▶ _SELECTED EXCERPT_:
Paroxysmal eyelid movements in patients with visual-sensitive reflex seizures.

Aim: Paroxysmal eyelid movements (PEM) are non-epileptic episodes characterized by eyelid closure, upturning of the eyes, and rapid eyelid flutter. The aim of this study was to report clinical and EEG data of patients with PEM and its relationship with visual sensitivity.

Methods: We studied 26 patients with epilepsy (12 males and 14 females; mean age: 14.0±6.9 years) who presented PEM. The epilepsy was idiopathic generalized (eight cases), idiopathic focal (six cases), symptomatic focal (five cases), and reflex epilepsy (seven cases). PEM and blinking were analysed by video-EEG recordings at rest and during intermittent photic stimulation, pattern stimulation, and TV watching. Blink rate was evaluated during three different conditions: at rest, during a TV-viewing period, and at the occurrence of PEM. Analysis of variance (ANOVA) was used for statistical comparisons.

▶ _LISTED ENTRIES_:
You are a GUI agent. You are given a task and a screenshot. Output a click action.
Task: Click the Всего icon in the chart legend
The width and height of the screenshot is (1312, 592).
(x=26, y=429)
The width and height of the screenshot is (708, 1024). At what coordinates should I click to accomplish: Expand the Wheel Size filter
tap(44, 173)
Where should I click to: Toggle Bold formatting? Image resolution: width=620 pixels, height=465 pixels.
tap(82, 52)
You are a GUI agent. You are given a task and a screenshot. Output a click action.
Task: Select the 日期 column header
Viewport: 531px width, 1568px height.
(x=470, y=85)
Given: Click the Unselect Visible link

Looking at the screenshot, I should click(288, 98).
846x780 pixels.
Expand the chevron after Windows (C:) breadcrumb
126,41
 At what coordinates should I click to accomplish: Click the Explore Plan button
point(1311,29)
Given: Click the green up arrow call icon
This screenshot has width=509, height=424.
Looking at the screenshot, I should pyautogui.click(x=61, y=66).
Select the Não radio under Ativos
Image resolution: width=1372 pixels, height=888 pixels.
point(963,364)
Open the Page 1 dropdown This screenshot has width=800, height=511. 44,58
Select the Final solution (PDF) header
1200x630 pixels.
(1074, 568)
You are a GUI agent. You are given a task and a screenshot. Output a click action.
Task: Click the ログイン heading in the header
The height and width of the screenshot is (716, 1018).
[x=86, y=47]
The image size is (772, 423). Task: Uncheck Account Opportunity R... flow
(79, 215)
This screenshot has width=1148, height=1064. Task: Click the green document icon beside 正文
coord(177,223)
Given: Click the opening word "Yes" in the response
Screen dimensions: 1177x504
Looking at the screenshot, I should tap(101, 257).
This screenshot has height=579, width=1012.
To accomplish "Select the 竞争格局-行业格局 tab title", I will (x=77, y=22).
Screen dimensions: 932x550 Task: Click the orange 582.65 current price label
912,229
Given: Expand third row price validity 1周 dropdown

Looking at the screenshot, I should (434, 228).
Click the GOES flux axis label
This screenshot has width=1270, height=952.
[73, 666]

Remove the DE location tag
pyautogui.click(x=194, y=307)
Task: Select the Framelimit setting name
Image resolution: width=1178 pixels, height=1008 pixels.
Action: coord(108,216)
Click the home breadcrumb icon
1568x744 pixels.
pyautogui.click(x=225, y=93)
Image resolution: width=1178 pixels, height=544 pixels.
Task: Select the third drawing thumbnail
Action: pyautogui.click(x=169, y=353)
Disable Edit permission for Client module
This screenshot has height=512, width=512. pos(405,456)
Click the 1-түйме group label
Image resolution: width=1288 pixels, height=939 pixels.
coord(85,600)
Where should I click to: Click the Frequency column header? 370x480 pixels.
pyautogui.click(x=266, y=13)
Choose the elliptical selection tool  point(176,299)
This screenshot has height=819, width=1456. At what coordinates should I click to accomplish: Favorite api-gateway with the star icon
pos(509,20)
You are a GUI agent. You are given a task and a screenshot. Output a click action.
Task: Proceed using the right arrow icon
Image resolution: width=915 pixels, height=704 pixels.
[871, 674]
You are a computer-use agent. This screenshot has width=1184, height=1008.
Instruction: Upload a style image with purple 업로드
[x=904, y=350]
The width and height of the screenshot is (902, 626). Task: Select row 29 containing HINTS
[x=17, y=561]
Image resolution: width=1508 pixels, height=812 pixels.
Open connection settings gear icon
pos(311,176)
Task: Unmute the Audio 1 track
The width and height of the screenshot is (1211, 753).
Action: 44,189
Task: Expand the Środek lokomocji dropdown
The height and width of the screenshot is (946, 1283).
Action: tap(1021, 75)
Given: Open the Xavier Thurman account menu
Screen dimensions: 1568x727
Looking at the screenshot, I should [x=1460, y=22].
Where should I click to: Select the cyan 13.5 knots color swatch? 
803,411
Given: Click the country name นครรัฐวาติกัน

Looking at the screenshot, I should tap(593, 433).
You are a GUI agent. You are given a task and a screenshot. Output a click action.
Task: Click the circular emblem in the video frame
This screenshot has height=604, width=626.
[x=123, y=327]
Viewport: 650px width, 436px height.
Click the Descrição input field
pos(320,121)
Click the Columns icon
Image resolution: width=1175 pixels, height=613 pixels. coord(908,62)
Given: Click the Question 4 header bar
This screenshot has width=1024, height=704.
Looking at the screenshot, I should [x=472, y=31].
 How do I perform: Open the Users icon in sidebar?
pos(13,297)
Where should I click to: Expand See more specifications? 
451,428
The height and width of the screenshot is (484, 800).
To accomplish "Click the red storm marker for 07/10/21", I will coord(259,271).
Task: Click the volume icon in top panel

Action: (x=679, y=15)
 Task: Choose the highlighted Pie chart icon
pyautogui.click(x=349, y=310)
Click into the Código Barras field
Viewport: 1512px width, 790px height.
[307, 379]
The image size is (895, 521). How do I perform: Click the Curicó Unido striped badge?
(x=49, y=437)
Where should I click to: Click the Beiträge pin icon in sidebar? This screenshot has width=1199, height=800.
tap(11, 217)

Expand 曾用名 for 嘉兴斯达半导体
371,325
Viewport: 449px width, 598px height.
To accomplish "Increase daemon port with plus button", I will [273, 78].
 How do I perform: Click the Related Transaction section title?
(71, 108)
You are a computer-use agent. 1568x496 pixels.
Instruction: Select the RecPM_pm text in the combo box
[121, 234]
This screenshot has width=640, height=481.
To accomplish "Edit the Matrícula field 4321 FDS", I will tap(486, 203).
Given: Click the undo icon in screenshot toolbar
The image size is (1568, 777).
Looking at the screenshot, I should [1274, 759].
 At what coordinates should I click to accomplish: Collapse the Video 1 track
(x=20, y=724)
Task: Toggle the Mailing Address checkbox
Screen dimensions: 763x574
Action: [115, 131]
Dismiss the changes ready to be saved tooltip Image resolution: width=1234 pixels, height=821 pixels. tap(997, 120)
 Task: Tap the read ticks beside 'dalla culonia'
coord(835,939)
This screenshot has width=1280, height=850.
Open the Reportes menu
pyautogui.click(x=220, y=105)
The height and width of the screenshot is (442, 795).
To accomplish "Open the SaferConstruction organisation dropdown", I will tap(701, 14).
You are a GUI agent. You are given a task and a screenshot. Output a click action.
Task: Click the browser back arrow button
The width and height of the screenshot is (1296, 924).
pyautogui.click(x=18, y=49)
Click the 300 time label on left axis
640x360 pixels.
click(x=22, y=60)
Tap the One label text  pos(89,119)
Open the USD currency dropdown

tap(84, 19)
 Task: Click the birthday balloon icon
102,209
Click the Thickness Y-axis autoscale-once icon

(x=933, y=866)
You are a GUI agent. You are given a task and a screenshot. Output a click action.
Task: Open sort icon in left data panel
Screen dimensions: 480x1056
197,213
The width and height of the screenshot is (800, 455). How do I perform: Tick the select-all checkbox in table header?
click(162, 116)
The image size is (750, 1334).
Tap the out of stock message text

▶ _PROBLEM 1_:
In the abstract on paroxysmal eyelid movements, how many of the 26 patients had reflex epilepsy?
▶ _PROBLEM 2_:
Pull out the stretch of the abstract on paroxysmal eyelid movements from "Paroxysmal eyelid movements in" through "with visual sensitivity.", copying it word for word.
▶ _PROBLEM 3_:
Write what comes next in the abstract on paroxysmal eyelid movements, picking up after its last sentence.

▶ _EXERCISE RESULT 1_:
Seven

▶ _EXERCISE RESULT 2_:
Paroxysmal eyelid movements in patients with visual-sensitive reflex seizures.

Aim: Paroxysmal eyelid movements (PEM) are non-epileptic episodes characterized by eyelid closure, upturning of the eyes, and rapid eyelid flutter. The aim of this study was to report clinical and EEG data of patients with PEM and its relationship with visual sensitivity.

▶ _EXERCISE RESULT 3_:
Results: Repeated episodes of PEM were recorded in all patients. The frequency of PEM ranged from 8 to 12.5 Hz (average: 9.6±1.5). PEM were accompanied by a significant increase in blinking compared to the rest condition and TV watching (blink rate: 56.5±21.1 vs 25.0±16.2 vs 11.3±11.8, respectively; p<0.0001). Photoparoxysmal EEG responses (measured as sensitivity to photic stimulation) were found in 25 cases, associated with pattern sensitivity in 22; only one patient was sensitive to pattern but not photic stimulation. Visually-induced seizures were recorded in 20 cases, triggered by both stimuli (photic and pattern stimulation) in 11 patients; seizures were triggered by pattern stimulation (but not photic stimulation) in five, photic stimulation (but not pattern stimulation) in three, and TV watching (but not photic or pattern stimulation) in one. Epileptic eyelid myoclonia was noted in 17 patients.

Conclusion: The coexistence of PEM, photoparoxysmal EEG responses, increased blinking, and epileptic eyelid myoclonia suggests an underlying dysfunction involving cortical-subcortical neural networks, according to the recent concept of system epilepsies. [Published with video sequences].